The group who´s claimed responsibility for stealing and leaking powerful cyberweapons believed to be used by cyberteam Equation Group, have been in a contradictory situation, since many experts ended up confirming the legitimacy of the NSA´s hacking tools, most of them capable of skirting enterprise firewalls. However, they also explained that this action is incredibly nonsense, considering the fact that bitcoins are extremely traceable, as reported by Softpedia.

"TheShadowBrokers is being bored with auction so no more auction. Auction off. Auction finish. Auction done. No winners. So who is wanting password? TheShadowBrokers is publicly posting the password when receive 10,000 btc (ten thousand bitcoins). Same bitcoin address, same file, password is crowdfunding. Sharing risk. Sharing reward. Everyone winning." The hacking group told recently in a blog post, in which it also announced to leak a conversation between Bill Clinton and Attorney General Loretta Lynch in an airplane.

Shadow Brokers Offer Is Predestinated To Fail

According to the International Business Times, Shadow Brokers initially released around 60 percent of the entire cache for free, including zero-day vulnerabilities against Cisco, but failed to garner any response.

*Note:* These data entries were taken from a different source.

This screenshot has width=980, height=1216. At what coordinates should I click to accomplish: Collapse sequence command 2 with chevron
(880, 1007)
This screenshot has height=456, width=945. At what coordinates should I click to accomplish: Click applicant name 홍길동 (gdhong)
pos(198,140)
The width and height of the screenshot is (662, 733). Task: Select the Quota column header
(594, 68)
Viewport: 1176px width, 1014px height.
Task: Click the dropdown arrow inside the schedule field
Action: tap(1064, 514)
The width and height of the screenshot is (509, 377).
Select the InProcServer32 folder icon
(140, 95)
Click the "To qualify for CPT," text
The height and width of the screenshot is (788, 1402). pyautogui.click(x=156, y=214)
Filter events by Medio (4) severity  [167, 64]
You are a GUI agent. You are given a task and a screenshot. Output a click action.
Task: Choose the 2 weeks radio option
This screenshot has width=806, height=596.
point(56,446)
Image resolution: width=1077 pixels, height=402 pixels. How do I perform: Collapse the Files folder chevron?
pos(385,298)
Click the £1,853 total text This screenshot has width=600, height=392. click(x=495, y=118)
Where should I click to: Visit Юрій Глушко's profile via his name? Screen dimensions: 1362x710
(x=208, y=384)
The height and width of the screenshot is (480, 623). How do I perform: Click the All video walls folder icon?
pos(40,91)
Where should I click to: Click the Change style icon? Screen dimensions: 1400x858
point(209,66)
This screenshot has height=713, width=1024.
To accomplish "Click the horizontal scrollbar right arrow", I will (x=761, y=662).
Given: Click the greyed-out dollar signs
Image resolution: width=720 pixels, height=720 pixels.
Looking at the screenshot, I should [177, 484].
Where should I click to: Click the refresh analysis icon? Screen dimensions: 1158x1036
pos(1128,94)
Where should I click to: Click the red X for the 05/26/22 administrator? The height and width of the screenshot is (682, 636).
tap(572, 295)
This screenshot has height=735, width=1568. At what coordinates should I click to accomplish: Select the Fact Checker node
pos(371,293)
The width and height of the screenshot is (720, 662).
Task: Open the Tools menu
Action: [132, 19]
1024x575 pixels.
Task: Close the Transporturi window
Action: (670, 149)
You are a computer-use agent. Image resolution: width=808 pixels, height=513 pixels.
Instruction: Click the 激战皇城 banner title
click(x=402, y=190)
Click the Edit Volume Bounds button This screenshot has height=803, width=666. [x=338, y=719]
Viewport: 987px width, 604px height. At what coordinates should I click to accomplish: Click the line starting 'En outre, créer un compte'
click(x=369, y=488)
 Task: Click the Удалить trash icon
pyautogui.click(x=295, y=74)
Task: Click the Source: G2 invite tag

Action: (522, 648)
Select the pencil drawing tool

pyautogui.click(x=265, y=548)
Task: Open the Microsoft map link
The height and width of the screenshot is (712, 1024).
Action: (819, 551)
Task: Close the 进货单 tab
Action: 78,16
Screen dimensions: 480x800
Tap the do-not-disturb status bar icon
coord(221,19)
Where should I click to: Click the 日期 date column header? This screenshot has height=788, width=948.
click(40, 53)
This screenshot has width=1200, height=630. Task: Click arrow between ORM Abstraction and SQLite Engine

Apparently, this new offer can also be predestinated to fail, considering the lack of interest that people have showed about NSA´s cyberweapons.

Although the group´s background and it still unknown, four different sources recently told that the NSA think that Russian hackers might be involved. Apparently, these cyber criminals got hold of the exploits after a contractor or even an employee was careless enough to leave them available on a computer. Is very likely that this situation happened about three years ago, after an operation in which the NSA had to use the tools.